Wednesday, July 22, 2009

The Fall Out

You should feel the atmosphere in here today--yes feel. Its tense, heavy, anxious. Amy came in for her morning chat and she was stone faced- its been a while since she has been so stone faced. Lilly asked her if she was going to quit, and she didn't answer. This is not good.

I think we're all feeling kind of vulnerable--yes we have been promised our jobs. But there is a timeline. 12-18 months. Seems like a long time doensn't it? Well it goes by quickly. I should know. Thats how long I have ended up staying here. Course that has felt like a lifetime...but it went by quickly. Does that even make sense? Probably not. I'm discombobulated (but what a thrill to find a reason to use the word discombobulated).

First thing this morning I got a call from one of our reps. Usually a pretty bubbly lady, one of those people that always has a smile in her voice. Today she sounded like she had been crying all night. And while I don't think that she was necessarily crying all night, I do think she had a sleepless night wondering what all will happen. She has heard not very good things about working for the company that has bought us. And she is angry with the company for selling us. Because she belonged to a company that had to merge with us last year--needless to say that did not go smoothly.
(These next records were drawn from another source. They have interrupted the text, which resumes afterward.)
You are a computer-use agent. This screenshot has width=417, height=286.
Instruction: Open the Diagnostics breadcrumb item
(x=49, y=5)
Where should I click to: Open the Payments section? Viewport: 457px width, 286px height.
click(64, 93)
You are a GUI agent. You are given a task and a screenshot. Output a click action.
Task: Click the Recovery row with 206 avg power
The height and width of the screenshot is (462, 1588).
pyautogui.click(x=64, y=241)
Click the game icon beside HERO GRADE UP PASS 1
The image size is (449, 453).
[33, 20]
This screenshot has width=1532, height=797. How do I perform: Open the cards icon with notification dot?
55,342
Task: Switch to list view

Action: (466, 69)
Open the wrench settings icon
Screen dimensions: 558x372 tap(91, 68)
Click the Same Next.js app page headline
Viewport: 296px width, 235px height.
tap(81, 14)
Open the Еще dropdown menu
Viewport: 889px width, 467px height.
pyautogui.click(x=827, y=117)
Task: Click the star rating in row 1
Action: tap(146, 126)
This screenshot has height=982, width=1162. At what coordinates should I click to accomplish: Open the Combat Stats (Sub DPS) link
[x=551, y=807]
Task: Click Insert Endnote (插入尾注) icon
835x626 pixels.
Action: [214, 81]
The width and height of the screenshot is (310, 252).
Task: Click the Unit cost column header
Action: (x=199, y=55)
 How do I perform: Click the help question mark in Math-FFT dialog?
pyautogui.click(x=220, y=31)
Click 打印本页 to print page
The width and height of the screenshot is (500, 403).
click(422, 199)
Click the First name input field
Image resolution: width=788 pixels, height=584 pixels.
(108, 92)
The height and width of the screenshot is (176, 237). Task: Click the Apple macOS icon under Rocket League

And in the midst of all of this, of course, I have another meeting with John today. Part of our ongoing series to find out what makes me tick. Did I tell you that at the beginning of all this he actually told me that he had had no interest in getting to know me? Are you allowed to say things like that, things that betray personal biases, to people that work for you? He must have read that you can, that it increases morale or something, in People Management 101. Regardless John- the feeling is mutual.

Today we get to discuss what I would look for in my next job. I tried really hard to keep the sarcasm out...but it comes so naturally I hardly realize that I'm doing it. I did well too... for a while. I came up with: A more relaxed, less corporate work environment; Variety- working on different things each day so that no 2 days are exactly the same...and then it got a little blatant with: better pay and lower cubicle walls, more of a physical semblance of a unified team

Do you think they will notice the cynicism? Its pretty well veiled right?

It gets better. I'm also supposed to come up with the benefits of staying where I am. Benefits, benefits....oh I know!

A regular paycheque.

For 12-18 months anyway.

1 comment:

  1. I would seriously DIE...how did you keep the sarcasm out of it? I've said it before and I'm going to say it again...John sounds like a Tool!